ACTIVITY: Your answer must consist of every line from the data below that includes the word "agent".
-- EXTRACTED ENTRIES follows --
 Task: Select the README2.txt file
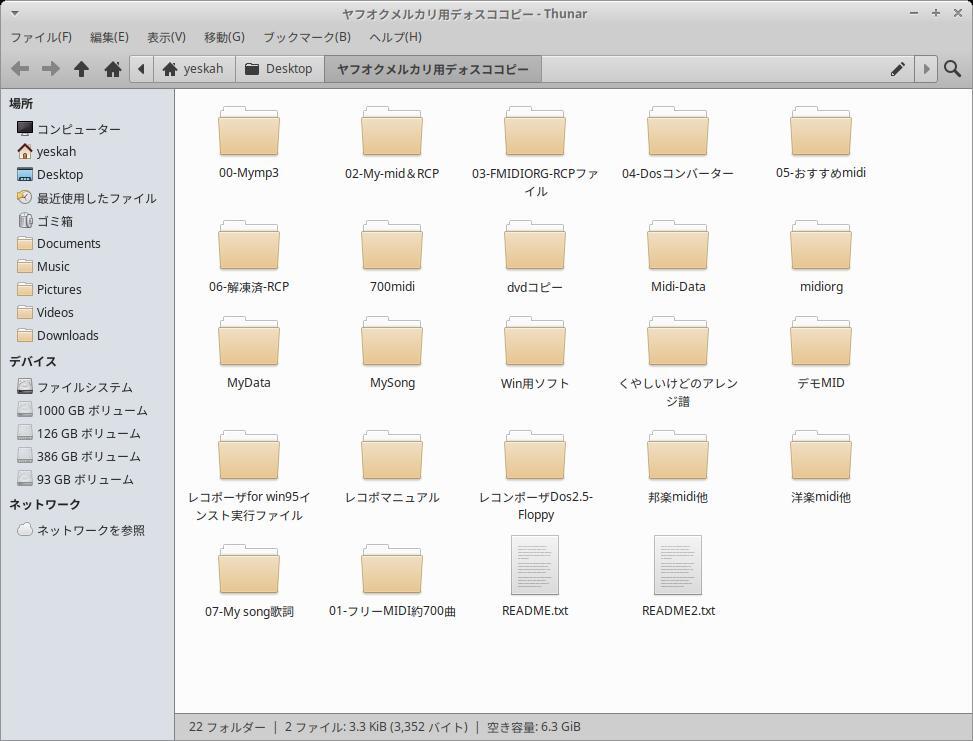point(677,566)
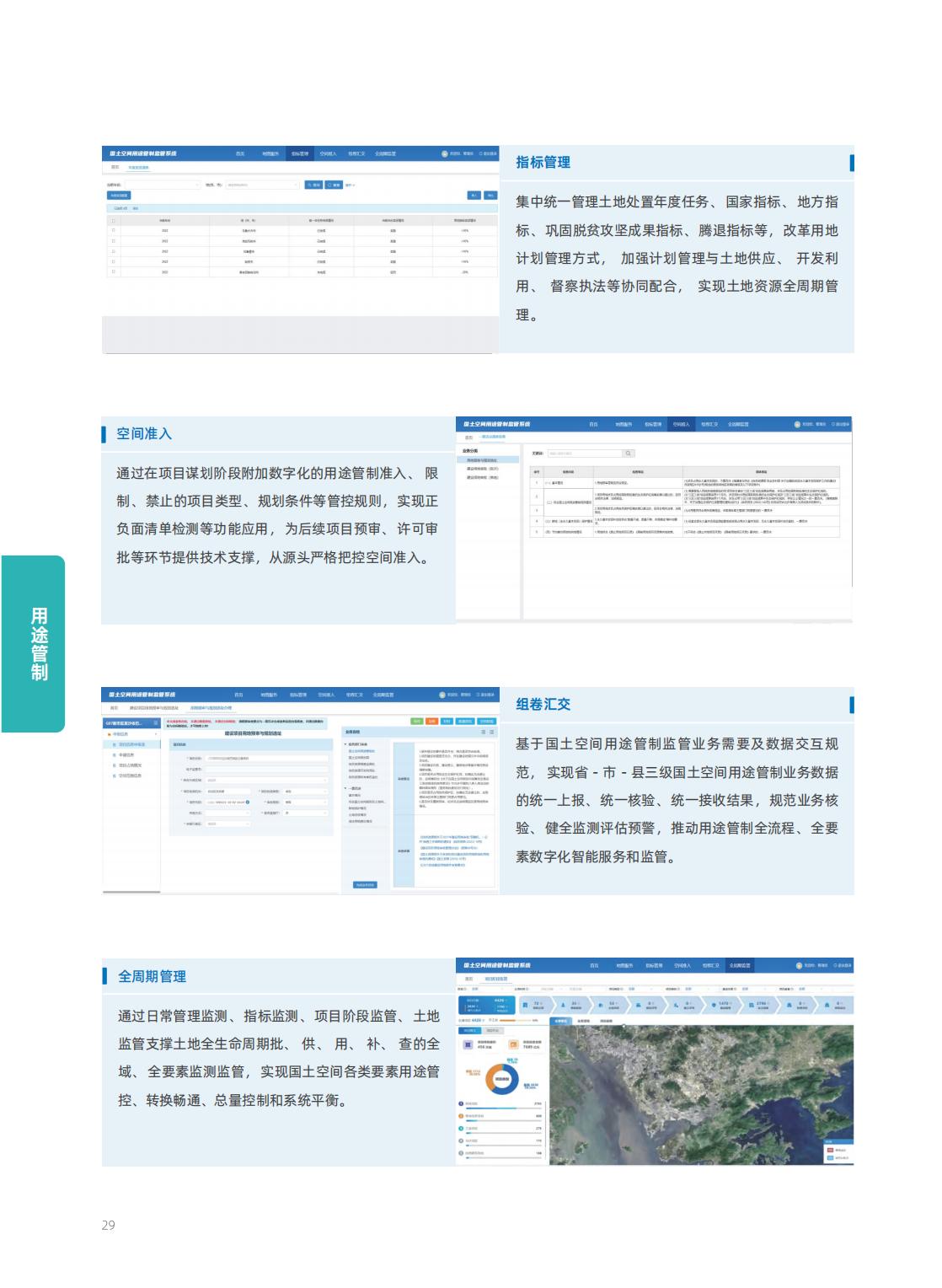The height and width of the screenshot is (1288, 942).
Task: Click the purple land-area statistic icon
Action: pos(468,1044)
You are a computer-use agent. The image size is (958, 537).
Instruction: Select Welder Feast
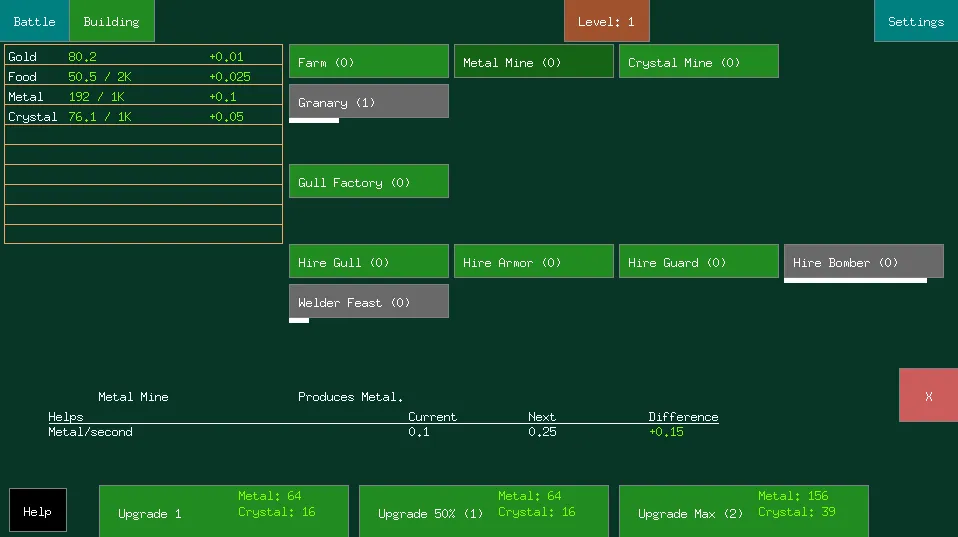[368, 302]
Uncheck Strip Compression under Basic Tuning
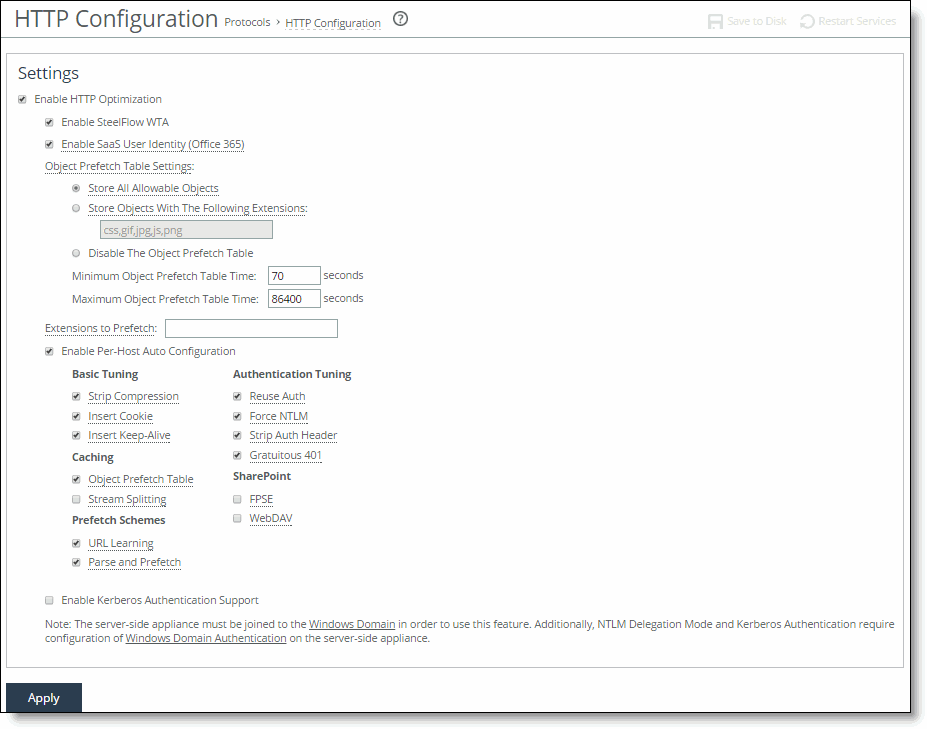Screen dimensions: 927x729 pyautogui.click(x=76, y=396)
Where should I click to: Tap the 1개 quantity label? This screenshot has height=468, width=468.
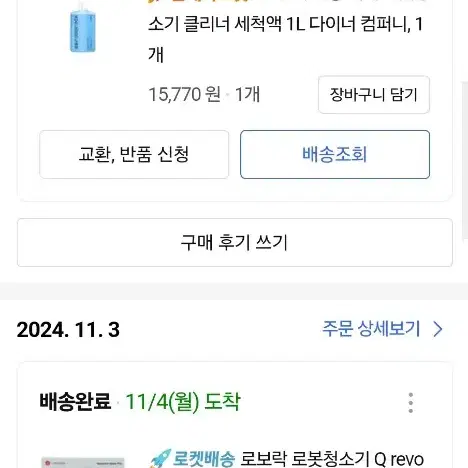[x=247, y=94]
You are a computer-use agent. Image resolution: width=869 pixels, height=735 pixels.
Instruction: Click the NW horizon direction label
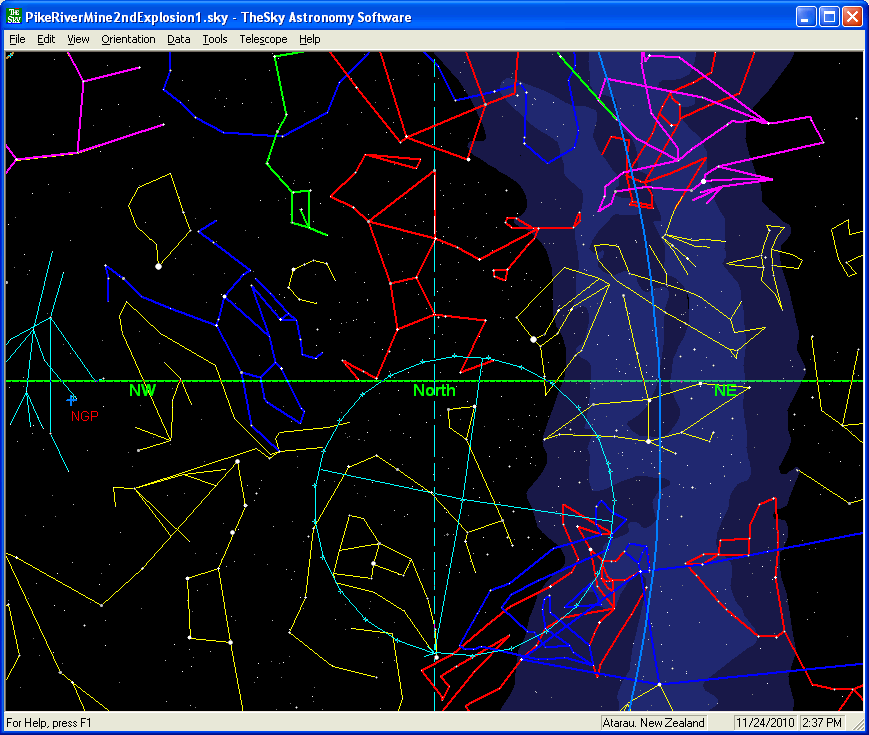tap(142, 391)
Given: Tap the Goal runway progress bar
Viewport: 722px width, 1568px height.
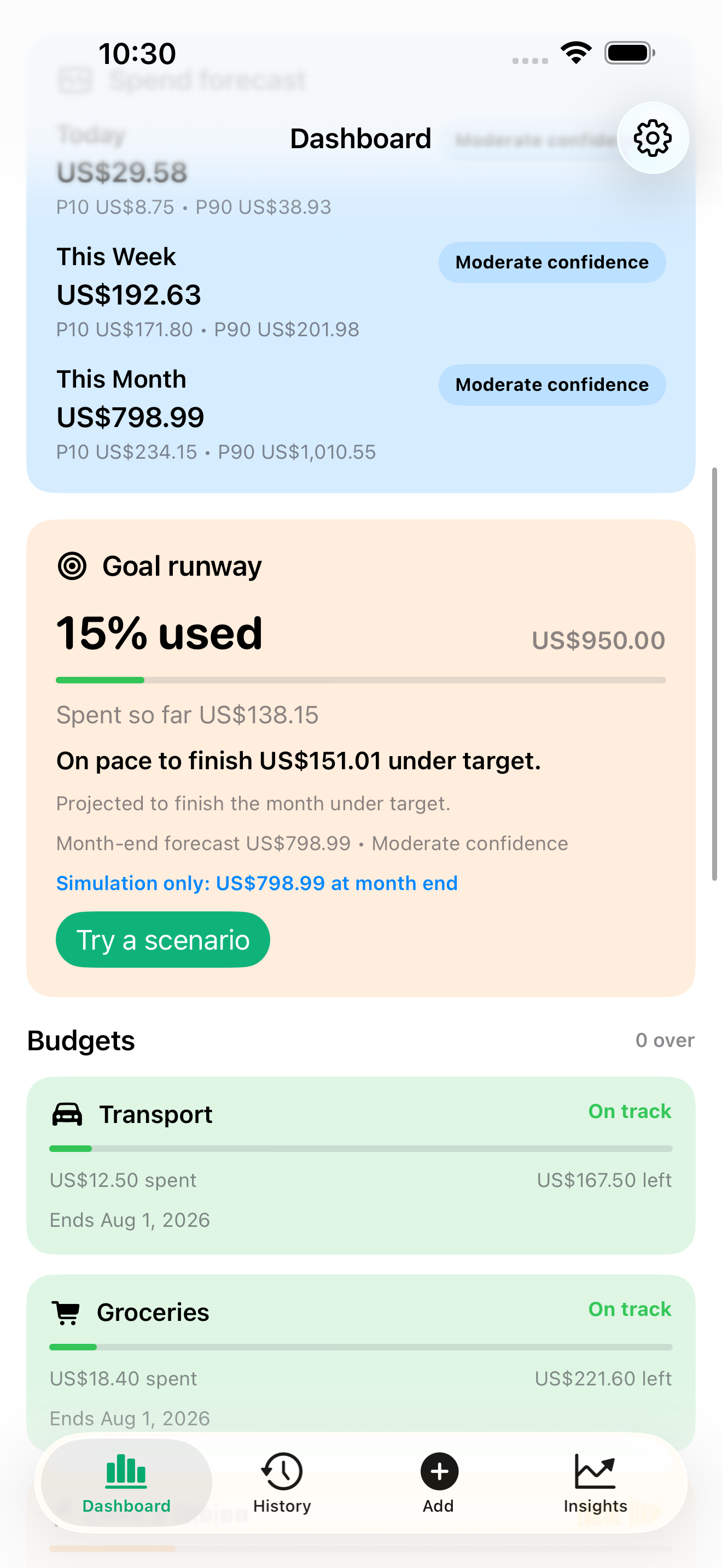Looking at the screenshot, I should pos(361,680).
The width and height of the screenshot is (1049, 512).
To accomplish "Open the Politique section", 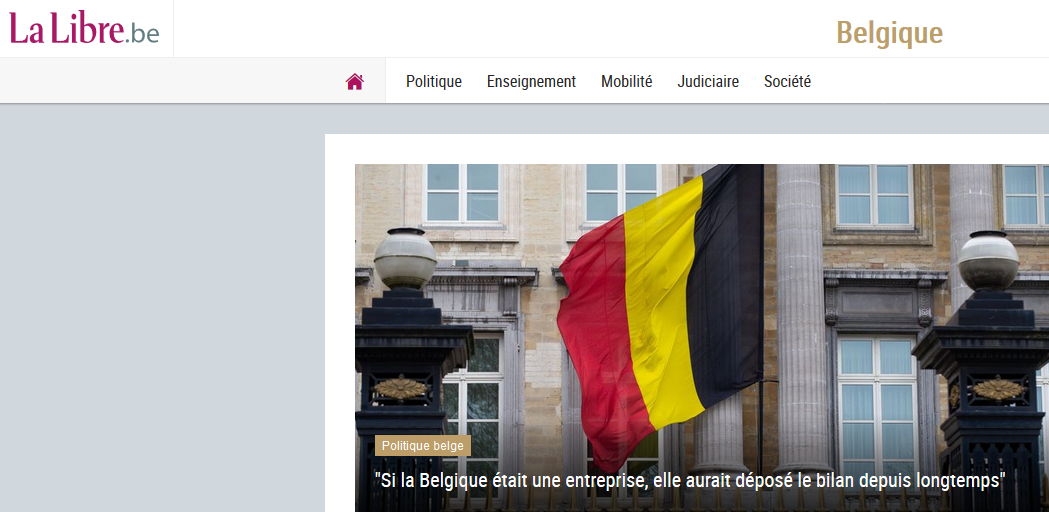I will pos(434,82).
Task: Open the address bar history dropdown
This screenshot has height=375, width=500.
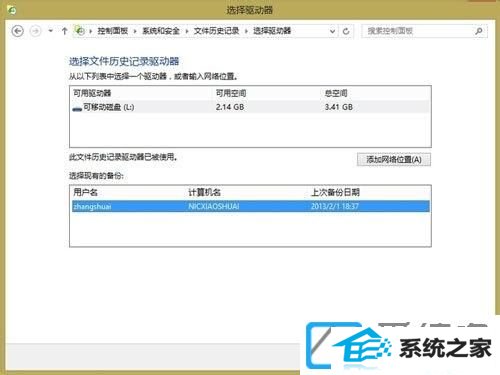Action: [x=332, y=31]
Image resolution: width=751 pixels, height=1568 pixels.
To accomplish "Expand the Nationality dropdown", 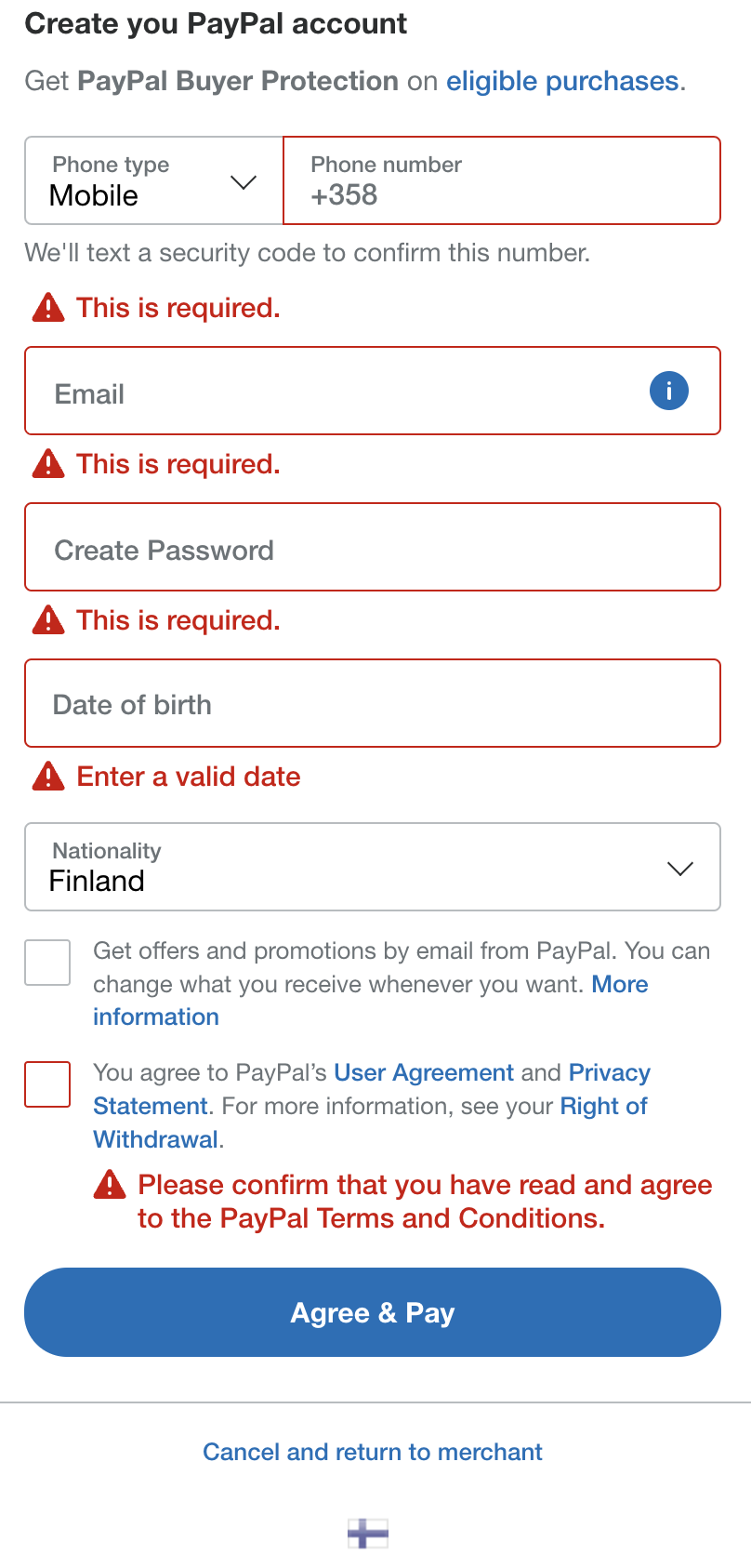I will click(x=372, y=867).
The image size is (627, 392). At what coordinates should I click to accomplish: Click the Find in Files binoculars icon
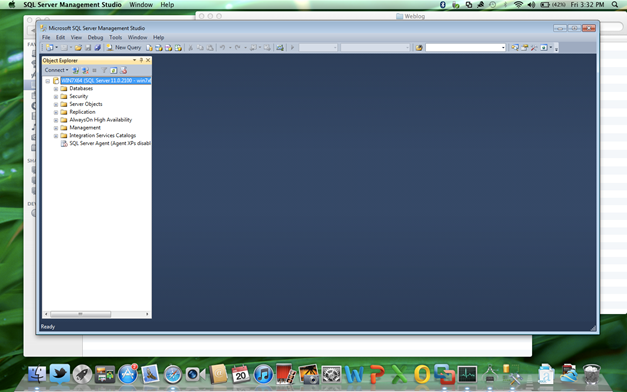[x=419, y=48]
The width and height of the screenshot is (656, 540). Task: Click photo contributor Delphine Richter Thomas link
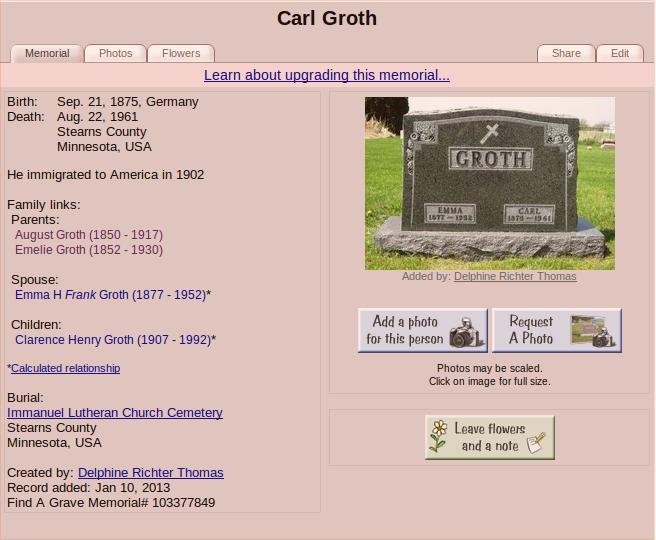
-- EXTRACTED ENTRIES concluded --
WRITTEN SOLUTION:
You are a computer-use agent. The image size is (958, 537).
You are a computer-use agent. Image resolution: width=869 pixels, height=735 pixels.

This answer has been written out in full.